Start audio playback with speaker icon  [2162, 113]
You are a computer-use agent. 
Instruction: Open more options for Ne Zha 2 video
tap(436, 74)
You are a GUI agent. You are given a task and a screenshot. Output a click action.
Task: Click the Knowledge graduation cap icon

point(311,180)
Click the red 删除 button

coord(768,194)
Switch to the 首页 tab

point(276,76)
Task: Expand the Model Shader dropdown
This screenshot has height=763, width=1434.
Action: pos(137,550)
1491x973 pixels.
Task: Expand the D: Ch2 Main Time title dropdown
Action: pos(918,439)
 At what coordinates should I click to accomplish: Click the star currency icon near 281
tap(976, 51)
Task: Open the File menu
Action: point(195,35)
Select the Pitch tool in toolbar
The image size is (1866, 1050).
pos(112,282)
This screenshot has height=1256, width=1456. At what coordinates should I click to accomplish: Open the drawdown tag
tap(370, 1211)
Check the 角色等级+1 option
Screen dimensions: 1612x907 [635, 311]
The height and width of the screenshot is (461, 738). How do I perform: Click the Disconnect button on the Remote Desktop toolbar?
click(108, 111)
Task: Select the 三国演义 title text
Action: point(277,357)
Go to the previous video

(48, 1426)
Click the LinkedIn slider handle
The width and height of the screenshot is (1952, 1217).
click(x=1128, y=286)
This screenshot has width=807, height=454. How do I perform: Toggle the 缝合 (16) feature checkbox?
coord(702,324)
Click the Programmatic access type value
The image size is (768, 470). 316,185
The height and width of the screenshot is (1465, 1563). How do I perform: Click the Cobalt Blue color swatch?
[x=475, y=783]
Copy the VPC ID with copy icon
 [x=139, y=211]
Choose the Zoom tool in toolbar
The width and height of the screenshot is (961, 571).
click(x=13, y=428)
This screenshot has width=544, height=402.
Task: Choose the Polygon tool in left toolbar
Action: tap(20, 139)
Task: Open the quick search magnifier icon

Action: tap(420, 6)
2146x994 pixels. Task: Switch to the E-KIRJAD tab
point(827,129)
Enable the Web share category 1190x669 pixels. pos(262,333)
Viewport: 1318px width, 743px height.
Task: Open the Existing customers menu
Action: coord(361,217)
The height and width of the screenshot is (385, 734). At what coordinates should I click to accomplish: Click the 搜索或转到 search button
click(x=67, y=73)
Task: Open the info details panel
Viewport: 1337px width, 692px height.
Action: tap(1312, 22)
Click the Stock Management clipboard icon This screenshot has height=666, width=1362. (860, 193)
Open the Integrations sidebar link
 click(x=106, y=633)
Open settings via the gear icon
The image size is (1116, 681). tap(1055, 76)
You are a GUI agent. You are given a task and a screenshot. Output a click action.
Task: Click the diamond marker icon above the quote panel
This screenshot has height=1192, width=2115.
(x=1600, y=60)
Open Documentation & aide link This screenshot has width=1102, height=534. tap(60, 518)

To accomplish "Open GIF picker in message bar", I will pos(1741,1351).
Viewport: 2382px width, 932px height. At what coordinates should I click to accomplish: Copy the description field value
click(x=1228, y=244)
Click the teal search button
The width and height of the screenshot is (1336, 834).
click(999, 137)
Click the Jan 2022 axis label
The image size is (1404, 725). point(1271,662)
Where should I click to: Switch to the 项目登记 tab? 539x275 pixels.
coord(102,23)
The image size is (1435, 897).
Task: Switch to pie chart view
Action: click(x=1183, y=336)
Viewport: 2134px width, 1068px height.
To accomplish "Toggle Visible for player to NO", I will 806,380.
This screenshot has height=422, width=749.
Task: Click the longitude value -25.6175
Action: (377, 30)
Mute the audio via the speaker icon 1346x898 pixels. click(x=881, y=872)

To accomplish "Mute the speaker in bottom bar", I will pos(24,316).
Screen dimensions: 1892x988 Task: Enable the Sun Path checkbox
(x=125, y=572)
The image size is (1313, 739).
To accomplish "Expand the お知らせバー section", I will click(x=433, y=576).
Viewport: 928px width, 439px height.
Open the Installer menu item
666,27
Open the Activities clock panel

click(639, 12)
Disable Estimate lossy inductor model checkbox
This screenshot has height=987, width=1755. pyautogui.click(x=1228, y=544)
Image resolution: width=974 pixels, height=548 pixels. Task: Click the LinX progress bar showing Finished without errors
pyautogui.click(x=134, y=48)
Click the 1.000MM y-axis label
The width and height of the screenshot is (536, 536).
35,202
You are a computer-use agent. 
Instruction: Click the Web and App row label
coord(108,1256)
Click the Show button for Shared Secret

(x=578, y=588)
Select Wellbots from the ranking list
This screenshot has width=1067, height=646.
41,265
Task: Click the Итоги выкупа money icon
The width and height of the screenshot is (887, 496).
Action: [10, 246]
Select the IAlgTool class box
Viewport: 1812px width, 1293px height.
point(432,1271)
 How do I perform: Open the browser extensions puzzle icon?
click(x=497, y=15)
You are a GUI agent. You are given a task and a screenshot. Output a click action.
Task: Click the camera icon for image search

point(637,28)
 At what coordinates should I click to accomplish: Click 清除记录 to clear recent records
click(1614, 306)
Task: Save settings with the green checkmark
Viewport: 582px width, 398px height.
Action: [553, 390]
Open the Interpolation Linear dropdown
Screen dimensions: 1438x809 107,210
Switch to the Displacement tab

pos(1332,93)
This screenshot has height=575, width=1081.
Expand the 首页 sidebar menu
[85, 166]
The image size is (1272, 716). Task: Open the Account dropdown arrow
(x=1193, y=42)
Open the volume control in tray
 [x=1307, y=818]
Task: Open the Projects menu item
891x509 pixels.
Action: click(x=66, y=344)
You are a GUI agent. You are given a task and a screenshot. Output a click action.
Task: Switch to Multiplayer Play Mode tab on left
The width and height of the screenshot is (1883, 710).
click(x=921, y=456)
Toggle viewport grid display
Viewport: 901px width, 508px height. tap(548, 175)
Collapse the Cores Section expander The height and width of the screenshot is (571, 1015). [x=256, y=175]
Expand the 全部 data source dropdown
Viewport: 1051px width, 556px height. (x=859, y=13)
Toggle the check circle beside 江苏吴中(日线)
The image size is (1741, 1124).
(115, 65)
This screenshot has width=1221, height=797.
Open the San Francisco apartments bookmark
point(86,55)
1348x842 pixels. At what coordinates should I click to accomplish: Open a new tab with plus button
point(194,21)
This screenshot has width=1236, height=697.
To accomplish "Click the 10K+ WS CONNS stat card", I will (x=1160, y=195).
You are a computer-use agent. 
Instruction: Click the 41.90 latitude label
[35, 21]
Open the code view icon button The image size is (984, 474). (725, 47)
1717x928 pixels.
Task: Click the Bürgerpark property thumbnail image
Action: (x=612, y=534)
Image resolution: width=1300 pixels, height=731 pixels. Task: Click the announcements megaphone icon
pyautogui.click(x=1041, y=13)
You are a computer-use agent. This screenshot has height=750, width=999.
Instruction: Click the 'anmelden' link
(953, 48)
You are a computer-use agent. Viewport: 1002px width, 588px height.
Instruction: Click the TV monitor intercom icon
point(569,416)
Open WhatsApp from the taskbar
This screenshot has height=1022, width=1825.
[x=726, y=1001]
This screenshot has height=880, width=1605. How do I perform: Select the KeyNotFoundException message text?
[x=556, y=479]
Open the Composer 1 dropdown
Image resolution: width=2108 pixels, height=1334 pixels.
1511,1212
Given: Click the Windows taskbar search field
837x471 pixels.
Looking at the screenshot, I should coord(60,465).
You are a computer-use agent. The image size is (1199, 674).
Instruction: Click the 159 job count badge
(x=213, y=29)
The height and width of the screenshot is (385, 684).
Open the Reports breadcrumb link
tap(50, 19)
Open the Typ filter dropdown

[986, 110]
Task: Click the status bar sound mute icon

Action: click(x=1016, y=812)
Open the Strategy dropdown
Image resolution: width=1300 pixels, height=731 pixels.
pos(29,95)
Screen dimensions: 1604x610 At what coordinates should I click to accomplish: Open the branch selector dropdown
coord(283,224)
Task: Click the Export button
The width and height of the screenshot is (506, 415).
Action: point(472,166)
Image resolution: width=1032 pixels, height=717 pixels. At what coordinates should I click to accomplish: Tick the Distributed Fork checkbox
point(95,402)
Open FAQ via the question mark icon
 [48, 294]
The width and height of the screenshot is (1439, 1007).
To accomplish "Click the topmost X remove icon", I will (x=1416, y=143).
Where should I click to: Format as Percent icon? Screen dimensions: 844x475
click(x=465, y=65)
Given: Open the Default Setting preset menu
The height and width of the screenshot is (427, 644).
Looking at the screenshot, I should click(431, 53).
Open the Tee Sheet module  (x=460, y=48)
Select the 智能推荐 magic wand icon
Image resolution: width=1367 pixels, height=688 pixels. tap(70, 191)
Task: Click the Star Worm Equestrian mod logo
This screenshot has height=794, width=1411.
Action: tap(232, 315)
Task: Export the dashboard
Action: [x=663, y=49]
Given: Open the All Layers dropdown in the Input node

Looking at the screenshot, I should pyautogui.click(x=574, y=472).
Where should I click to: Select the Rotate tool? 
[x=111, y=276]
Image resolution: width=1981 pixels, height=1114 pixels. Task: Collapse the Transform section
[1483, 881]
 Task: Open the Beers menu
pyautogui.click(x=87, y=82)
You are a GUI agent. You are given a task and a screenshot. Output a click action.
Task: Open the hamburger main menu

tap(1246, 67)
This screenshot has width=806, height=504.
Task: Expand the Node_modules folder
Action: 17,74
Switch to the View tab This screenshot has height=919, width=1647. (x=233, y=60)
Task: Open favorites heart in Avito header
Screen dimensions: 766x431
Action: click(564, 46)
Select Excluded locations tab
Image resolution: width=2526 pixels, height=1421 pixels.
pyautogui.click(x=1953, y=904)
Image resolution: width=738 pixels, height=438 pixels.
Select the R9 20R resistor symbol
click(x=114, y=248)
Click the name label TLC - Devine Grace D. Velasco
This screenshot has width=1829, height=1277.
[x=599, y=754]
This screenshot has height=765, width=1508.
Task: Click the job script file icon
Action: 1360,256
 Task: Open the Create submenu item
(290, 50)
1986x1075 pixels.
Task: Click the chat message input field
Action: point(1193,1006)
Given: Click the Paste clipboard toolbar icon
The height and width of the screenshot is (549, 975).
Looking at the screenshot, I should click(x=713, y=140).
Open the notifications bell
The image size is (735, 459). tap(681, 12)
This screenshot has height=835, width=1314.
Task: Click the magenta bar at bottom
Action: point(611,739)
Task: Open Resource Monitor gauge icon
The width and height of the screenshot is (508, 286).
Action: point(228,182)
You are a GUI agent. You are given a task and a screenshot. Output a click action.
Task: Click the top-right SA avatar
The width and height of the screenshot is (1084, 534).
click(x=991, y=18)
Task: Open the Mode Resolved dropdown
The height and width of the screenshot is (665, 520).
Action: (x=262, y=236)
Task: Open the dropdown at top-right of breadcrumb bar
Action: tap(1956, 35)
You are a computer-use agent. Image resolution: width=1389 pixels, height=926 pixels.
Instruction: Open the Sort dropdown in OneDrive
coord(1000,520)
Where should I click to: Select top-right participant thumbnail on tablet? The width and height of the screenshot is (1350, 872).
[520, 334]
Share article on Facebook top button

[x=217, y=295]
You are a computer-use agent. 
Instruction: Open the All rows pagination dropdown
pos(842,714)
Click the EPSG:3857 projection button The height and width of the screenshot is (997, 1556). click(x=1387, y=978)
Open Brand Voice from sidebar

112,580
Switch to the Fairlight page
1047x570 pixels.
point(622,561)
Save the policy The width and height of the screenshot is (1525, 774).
———
WORK INSTRUCTION
Report every line containing the word "clipboard" from the listing above.

OUTPUT OF THE TASK
Click the Stock Management clipboard icon This screenshot has height=666, width=1362. (860, 193)
Given: Click the Paste clipboard toolbar icon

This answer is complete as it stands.